Chiming back in to expand a little bit on the mods vs. rockers distinction and the music each subculture listened to, as well as to contextualize Ringo's legendary "neither, we're mockers" like from A Hard Day's Night that pasici mentioned.

Rockers (c. 1964) would have actually been just as uninterested in the Stones as they were the Beatles; they listened pretty much exclusively to American rock'n'roll of the '50s (Gene Vincent, Elvis, etc.). The lineage of rockers extends to what's now called rockabilly (the Stray Cats, for example, were latter-day rockers -- and, interestingly, first made it big in England in the early '80s before they made it big in their native U.S.).

Mods generally listened to a broader range of music: American R&B and soul (from Motown to more obscure stuff), Jamaican ska, and R&B-based British bands, like the Small Faces (the hands-down moddest of the mods; they eventually became the Faces c. 1970), the Yardbirds (which featured a young Eric Clapton and Jeff Beck), and the Who. The Beatles absolutely weren't considered a mod band, per se, though that's not to say there weren't mods who didn't listen to them (and latter-day mod bands and musicians -- e.g., the Jam/Paul Weller, but also others -- were always upfront about having been highly influenced by the Beatles). The Stones also weren't considered a mod band, per se, but I have the sense that mods c. 1964 would have actually been more likely to gravitate to them than to the Beatles.

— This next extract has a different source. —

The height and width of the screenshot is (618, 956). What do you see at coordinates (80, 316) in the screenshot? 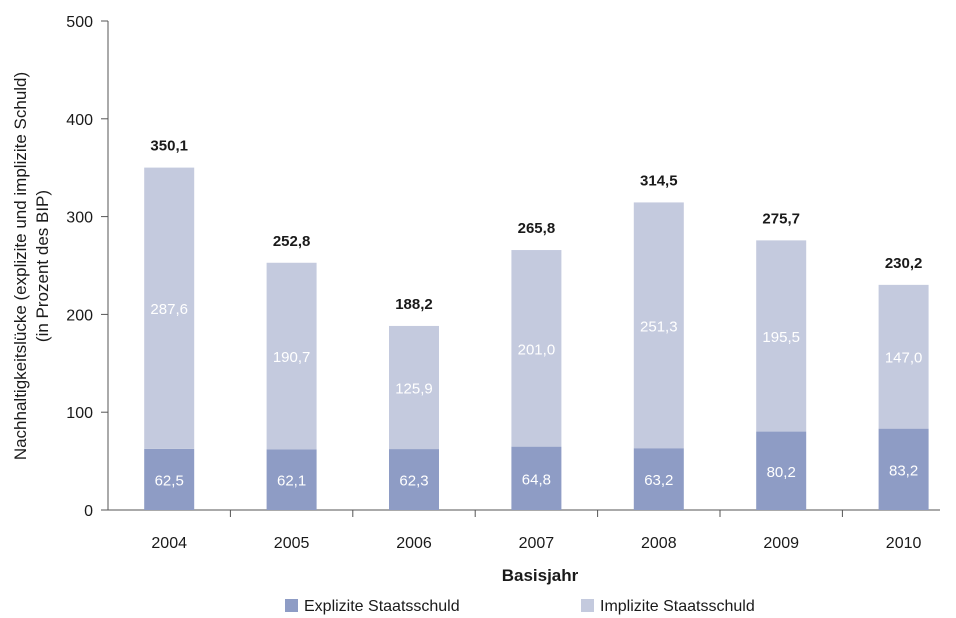
I see `y-tick-label: 200` at bounding box center [80, 316].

posted by scody at 10:47 AM on September 9, 2007


How many out there think that the Beatles would do a disco flavored song had they stayed together?

Easily. Some incredibly prestigious artists were pulled into a disco phase.

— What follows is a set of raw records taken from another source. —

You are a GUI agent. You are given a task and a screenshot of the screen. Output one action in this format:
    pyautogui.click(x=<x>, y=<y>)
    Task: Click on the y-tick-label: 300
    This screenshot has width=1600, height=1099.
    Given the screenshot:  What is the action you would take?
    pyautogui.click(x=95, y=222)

I thought my statement would be understood as a rhetorical question since in the 70's the solo Beatles compiled about 16 #1 charting hits in the US (not counting John's co-writing Bowie's #1 "Fame") and none of them disco flavored.

Disco was not an inferior quality music, many great artists incorporated the mid 70 Philly beat-disco sound and they are great songs. (I love ELO, the founder said his driving vision was to take "Strawberry Fields" or "I am the Walrus" to the next level!) The point went to the authenticity of the artist to create their OWN sound versus becoming a virtual mirror of whatever is happening. And from The Beatles to Hendrix to T-Rex to Disco, the Stones sounded like whoever was around at the time, through their particular filter and they sounded great. But without all the others I wonder what the Stones would have been. PS the Stones had about 3 #1 hits in the 70's.